February 21st, 2012 @ 11:00am Geoffrey Hinton (U Toronto)

NOTE: time is 11:00am, not 11:30am.

A new theory of how visual cortex deals with viewpoint variation during object recognition

Recognizing a familiar shape from the pattern of light intensities on the retina is difficult because changes in viewpoint can dramatically change the pattern of light intensities. The general belief among both neuroscientists and neural network modelers is that the infero-temporal pathway copes with viewpoint variation by using multiple levels of representation in which each level is slightly more viewpoint-invariant than the level below. Unfortunately, this approach cannot explain how we can be acutely sensitive to the precise spatial relationships between high-level parts such as a nose and a mouth.

From an engineering perspective, the natural way to deal with spatial relationships is to associate a vector of pose parameters with each recognized part and to make use of the fact that spatial relationships can then be modeled very efficiently using linear operations. This is what is done in computer graphics and it is the reason why computer graphics can deal with changes in viewpoint so easily.
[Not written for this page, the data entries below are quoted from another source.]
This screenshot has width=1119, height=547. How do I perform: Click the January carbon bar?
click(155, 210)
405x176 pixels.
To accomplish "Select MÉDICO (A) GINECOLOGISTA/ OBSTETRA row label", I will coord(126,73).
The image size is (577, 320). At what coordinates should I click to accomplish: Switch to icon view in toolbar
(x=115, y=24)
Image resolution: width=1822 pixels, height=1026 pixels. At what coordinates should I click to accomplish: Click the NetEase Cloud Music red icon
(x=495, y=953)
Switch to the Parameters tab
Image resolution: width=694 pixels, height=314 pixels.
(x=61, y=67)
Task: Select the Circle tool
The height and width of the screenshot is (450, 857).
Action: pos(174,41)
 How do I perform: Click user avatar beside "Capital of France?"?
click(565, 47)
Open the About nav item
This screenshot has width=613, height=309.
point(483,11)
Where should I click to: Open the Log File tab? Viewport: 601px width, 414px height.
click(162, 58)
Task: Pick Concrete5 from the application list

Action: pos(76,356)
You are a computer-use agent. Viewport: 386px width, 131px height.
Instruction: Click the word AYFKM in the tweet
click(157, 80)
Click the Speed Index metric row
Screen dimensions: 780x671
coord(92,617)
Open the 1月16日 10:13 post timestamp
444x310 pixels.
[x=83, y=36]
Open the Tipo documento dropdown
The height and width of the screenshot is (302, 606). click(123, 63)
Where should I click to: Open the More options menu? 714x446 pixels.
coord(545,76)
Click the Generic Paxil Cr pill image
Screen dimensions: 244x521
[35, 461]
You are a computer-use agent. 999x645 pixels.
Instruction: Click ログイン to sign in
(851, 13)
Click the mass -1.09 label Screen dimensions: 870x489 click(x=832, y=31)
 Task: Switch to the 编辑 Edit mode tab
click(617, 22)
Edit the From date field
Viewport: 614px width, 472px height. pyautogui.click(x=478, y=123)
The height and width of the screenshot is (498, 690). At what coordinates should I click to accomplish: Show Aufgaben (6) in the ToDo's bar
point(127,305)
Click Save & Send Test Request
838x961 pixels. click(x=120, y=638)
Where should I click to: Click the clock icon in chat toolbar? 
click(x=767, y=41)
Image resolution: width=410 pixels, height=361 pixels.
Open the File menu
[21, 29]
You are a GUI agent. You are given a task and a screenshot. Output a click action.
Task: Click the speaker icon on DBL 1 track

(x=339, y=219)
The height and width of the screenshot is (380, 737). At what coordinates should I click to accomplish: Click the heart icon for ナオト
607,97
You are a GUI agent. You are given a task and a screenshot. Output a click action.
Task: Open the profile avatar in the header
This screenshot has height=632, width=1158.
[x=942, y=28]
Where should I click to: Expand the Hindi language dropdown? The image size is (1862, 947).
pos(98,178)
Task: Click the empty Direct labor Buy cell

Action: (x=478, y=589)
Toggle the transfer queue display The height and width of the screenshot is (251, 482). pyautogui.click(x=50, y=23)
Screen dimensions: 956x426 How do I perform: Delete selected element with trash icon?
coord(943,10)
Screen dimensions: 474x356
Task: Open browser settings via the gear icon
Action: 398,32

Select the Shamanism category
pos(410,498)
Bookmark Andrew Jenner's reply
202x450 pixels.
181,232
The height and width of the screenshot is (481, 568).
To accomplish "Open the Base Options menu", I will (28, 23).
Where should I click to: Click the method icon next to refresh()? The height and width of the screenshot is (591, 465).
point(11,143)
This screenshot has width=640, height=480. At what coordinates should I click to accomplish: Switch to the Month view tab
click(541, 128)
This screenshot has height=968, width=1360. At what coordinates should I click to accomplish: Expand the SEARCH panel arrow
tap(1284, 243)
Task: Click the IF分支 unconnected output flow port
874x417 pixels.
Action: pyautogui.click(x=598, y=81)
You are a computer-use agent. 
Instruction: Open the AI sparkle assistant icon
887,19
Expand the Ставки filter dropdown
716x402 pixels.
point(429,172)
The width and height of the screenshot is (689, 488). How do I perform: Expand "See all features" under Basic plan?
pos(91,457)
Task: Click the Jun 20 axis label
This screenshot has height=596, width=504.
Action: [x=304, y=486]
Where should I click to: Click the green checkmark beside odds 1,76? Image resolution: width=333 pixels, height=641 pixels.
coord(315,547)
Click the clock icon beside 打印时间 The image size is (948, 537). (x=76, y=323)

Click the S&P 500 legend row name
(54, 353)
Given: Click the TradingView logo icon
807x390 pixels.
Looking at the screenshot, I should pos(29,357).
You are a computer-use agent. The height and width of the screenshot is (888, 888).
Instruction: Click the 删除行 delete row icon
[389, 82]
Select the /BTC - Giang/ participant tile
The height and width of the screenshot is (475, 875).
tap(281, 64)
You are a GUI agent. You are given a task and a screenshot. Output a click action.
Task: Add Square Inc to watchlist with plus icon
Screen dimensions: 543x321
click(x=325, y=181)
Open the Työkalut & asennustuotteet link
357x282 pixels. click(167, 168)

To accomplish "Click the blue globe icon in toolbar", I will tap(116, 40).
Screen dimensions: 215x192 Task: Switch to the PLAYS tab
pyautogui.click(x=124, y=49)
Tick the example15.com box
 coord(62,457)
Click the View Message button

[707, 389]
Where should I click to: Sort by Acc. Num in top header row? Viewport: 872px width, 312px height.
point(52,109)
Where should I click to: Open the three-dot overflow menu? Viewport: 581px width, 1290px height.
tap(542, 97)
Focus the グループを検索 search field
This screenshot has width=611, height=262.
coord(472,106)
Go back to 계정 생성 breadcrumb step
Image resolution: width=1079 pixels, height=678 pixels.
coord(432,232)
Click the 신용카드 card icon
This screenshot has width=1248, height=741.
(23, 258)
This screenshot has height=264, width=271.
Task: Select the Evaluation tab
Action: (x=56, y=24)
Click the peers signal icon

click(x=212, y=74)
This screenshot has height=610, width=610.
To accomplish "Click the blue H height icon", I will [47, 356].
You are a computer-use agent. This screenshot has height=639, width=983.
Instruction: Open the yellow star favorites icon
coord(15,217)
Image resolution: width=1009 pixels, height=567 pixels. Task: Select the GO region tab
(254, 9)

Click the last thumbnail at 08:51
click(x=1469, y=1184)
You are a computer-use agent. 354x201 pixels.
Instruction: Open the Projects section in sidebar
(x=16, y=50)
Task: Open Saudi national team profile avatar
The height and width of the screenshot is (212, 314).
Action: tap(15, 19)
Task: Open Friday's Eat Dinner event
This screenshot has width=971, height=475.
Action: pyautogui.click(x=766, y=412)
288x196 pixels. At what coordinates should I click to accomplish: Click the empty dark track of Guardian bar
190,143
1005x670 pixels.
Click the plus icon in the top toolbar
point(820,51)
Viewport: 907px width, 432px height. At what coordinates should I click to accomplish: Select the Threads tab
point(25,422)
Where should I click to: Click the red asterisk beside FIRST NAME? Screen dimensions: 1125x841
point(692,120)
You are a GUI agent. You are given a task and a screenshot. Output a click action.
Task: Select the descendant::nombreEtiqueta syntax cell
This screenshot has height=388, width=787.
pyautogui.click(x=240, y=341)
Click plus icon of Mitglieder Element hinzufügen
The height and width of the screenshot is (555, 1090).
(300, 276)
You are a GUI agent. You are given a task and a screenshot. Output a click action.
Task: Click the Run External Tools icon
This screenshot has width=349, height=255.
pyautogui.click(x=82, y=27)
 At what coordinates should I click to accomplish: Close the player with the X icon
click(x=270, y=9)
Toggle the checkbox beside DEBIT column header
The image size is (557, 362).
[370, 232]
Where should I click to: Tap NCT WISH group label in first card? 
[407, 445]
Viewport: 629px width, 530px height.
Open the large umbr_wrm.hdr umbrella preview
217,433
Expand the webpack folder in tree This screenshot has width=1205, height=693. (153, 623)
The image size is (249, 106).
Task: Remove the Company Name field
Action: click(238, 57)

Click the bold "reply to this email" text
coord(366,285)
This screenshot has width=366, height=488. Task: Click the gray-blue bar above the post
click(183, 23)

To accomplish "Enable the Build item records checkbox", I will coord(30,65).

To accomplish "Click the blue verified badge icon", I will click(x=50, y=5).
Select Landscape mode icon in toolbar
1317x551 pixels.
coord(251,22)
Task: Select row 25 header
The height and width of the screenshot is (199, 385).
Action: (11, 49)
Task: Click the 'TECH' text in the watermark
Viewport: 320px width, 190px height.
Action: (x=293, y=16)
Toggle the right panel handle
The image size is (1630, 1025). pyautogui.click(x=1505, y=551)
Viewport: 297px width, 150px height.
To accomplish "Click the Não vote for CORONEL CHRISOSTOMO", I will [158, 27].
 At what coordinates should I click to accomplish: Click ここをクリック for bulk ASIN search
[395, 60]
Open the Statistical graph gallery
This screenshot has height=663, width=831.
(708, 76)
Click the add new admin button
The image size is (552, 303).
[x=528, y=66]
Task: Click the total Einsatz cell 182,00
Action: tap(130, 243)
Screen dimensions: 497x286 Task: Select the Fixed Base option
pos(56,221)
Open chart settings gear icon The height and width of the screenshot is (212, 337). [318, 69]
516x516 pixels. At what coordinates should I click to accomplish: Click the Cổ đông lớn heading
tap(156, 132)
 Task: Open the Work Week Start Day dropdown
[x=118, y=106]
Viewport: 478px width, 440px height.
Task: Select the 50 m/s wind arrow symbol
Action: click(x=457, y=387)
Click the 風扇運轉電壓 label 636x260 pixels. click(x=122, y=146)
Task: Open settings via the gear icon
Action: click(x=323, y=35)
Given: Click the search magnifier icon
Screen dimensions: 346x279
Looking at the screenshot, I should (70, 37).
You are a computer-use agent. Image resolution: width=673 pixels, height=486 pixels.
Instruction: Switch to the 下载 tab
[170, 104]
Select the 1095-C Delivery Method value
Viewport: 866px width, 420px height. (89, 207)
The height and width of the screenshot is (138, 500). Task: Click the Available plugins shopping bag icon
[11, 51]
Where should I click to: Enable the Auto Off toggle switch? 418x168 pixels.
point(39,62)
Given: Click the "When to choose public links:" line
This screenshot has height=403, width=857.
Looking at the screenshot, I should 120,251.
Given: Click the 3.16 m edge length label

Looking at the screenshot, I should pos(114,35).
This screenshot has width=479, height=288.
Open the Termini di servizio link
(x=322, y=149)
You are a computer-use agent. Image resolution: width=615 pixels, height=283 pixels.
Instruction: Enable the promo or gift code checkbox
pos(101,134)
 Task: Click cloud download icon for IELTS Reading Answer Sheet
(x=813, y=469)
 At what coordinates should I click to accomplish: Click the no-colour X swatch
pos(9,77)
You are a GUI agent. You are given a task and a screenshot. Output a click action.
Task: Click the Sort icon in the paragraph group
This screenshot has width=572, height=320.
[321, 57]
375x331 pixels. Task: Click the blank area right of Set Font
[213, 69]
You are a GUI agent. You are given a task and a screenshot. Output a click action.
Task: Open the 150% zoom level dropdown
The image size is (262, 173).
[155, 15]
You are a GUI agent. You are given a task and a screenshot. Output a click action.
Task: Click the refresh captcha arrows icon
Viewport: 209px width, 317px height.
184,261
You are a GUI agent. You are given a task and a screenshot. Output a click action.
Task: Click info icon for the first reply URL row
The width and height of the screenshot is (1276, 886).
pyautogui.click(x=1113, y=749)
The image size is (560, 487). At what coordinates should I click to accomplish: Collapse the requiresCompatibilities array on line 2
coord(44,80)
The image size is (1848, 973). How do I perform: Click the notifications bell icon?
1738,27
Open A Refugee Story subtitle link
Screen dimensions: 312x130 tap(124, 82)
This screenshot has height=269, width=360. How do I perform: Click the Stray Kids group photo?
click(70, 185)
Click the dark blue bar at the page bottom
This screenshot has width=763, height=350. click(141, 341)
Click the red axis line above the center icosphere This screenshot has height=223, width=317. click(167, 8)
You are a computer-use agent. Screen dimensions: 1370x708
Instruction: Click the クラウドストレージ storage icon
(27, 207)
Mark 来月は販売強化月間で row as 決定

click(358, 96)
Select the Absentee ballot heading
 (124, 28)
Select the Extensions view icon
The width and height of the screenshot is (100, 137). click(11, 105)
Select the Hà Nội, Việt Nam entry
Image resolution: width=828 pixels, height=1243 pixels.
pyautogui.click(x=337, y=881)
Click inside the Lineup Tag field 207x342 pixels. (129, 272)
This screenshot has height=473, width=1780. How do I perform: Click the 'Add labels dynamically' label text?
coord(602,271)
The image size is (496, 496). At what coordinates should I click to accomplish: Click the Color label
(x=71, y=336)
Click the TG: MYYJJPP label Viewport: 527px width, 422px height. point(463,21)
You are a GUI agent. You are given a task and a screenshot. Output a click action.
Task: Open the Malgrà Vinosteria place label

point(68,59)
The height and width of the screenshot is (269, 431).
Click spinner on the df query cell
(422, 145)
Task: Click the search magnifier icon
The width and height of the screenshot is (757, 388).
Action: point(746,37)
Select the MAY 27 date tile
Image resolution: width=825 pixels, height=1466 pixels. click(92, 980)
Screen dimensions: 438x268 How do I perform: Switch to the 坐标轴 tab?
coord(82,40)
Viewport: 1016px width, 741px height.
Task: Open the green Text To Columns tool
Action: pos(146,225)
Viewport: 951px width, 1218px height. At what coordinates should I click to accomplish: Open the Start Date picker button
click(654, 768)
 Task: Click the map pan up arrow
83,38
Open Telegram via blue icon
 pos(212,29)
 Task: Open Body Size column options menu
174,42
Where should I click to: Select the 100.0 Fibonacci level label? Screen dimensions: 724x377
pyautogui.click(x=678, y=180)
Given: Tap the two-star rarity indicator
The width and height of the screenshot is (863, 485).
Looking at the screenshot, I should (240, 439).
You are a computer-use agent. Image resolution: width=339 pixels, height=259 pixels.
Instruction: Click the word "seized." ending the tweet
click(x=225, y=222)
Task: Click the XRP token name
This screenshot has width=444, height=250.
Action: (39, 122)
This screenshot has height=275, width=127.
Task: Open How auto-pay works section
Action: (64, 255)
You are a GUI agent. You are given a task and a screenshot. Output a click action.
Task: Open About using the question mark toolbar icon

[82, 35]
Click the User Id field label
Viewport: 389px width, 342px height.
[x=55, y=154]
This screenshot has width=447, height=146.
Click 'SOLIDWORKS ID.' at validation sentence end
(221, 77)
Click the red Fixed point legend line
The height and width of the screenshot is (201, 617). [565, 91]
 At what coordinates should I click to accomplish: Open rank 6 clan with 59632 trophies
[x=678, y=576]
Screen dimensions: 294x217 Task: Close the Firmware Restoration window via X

Despite the long history of generative models of perception, computational neuroscientists have not taken this aspect of computer graphics seriously, possibly because they do not believe that the brain can do linear algebra. I shall show how a neural net can learn to extract parts with explicit pose parameters from an image and how this makes it very easy to recognize spatial configurations of parts under a very wide range of viewpoints. I shall then sketch a way in which the brain could use spike timing to implement the required linear algebra very efficiently.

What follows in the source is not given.